YOUR GOAL —
Convert into a numbered list the lines from the one containing "Identify the location" through the last line, omitting blank lines and leaving the pictures out.

RECORDS SHOWN —
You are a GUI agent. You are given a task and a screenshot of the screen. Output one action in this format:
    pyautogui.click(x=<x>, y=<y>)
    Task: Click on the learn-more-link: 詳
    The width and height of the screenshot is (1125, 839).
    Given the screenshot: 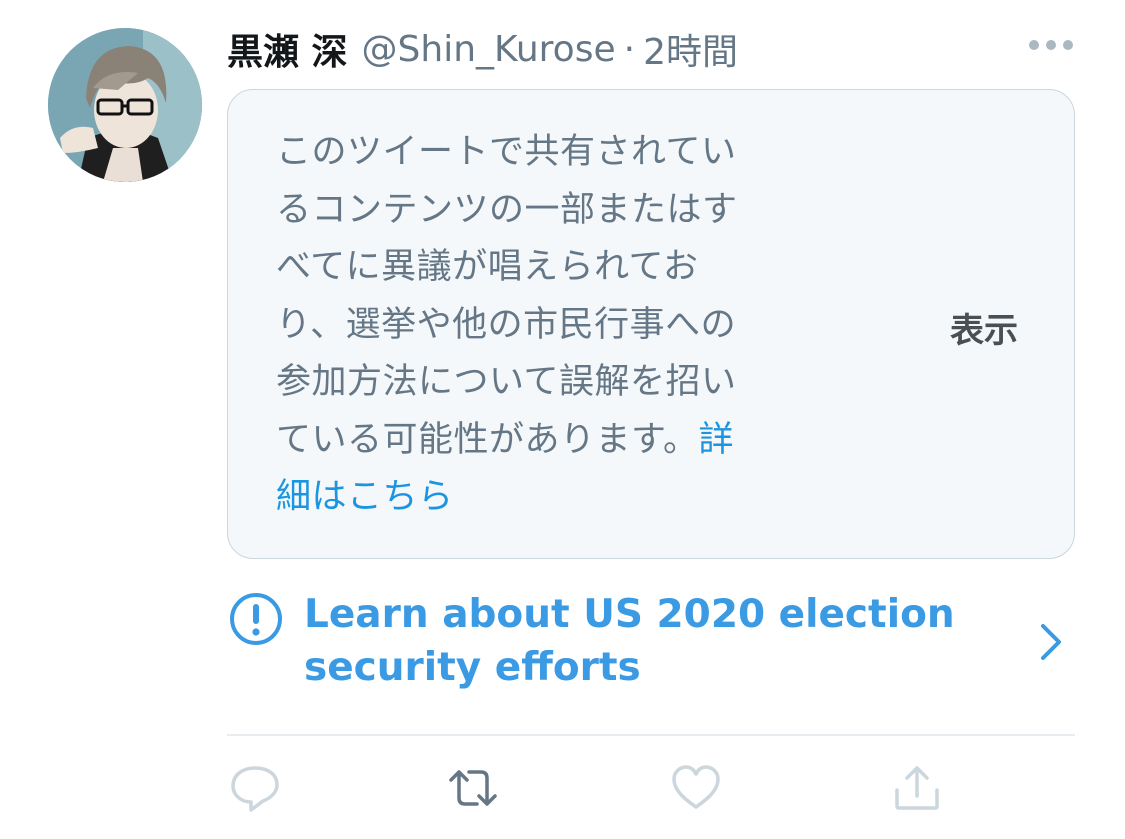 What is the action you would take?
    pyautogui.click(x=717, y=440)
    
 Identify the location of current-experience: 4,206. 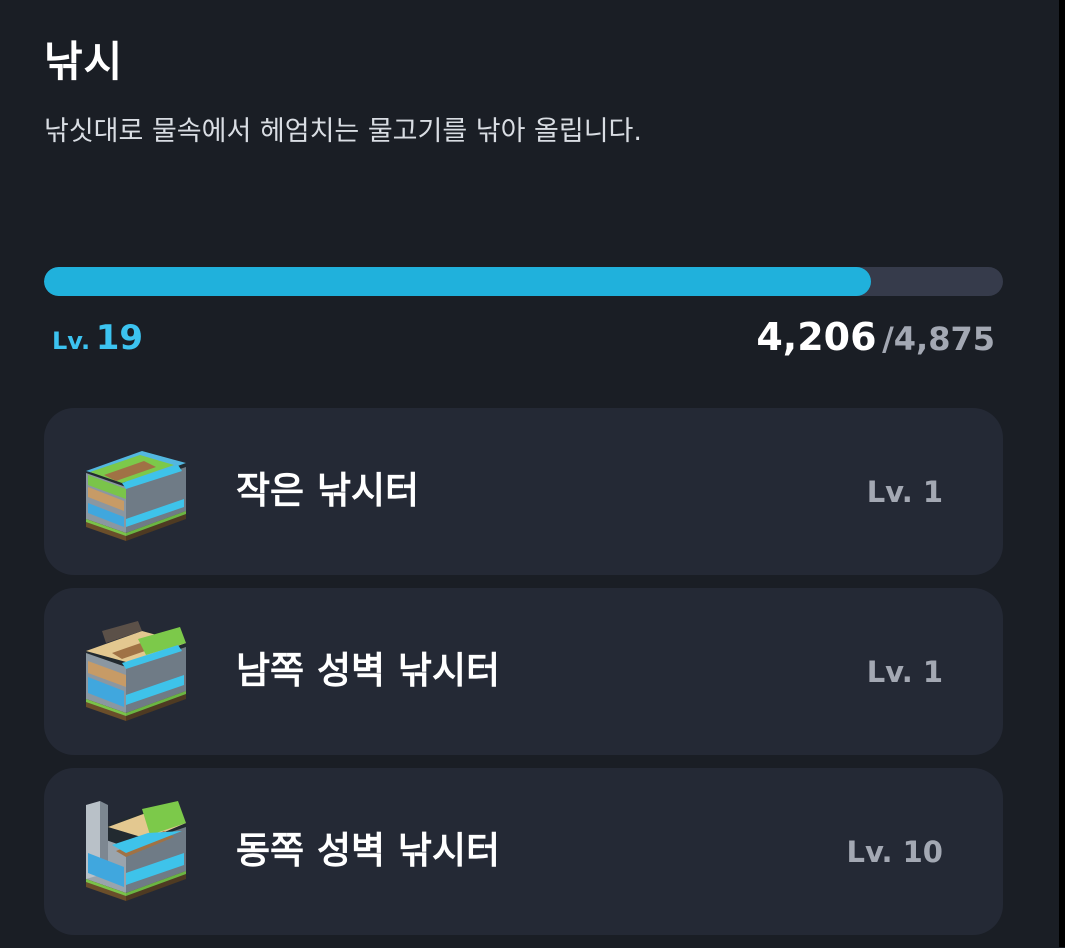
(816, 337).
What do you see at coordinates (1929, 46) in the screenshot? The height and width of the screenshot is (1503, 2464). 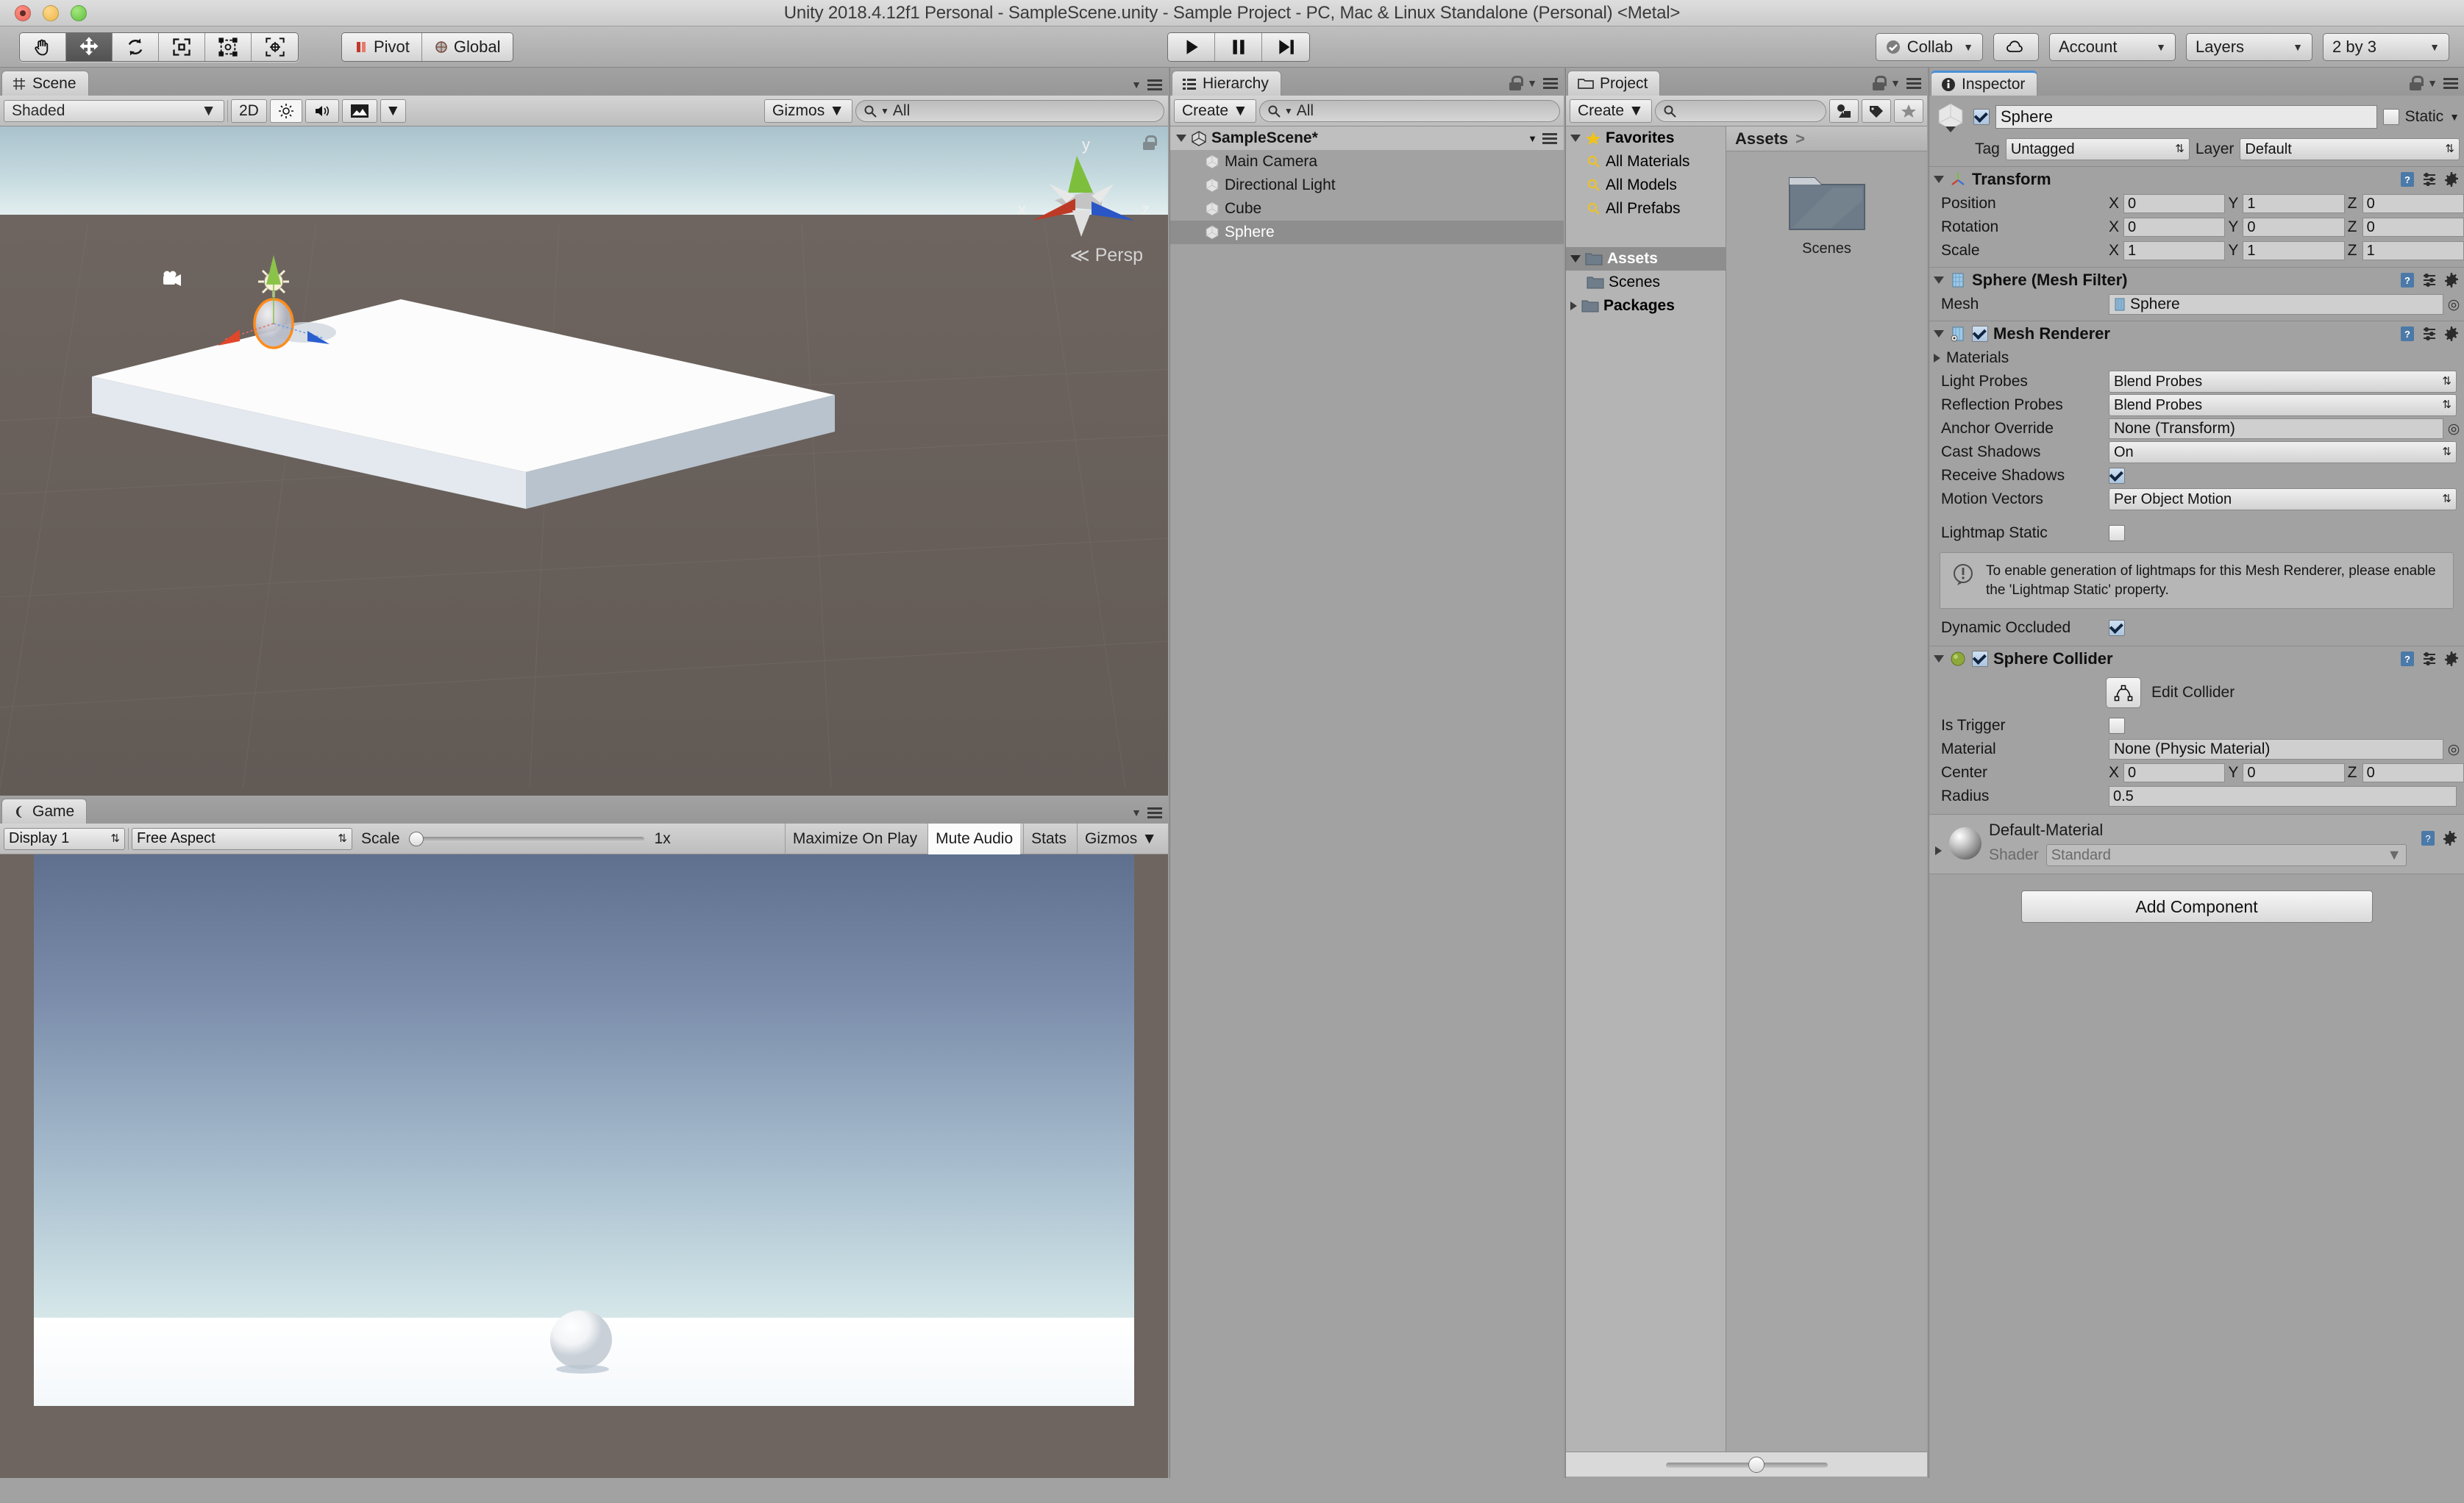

ANSWER TO THIS PROBLEM —
1.  Identify the location of current-experience: 4,206. 
2. (816, 337).
3. What do you see at coordinates (1929, 46) in the screenshot? The height and width of the screenshot is (1503, 2464). 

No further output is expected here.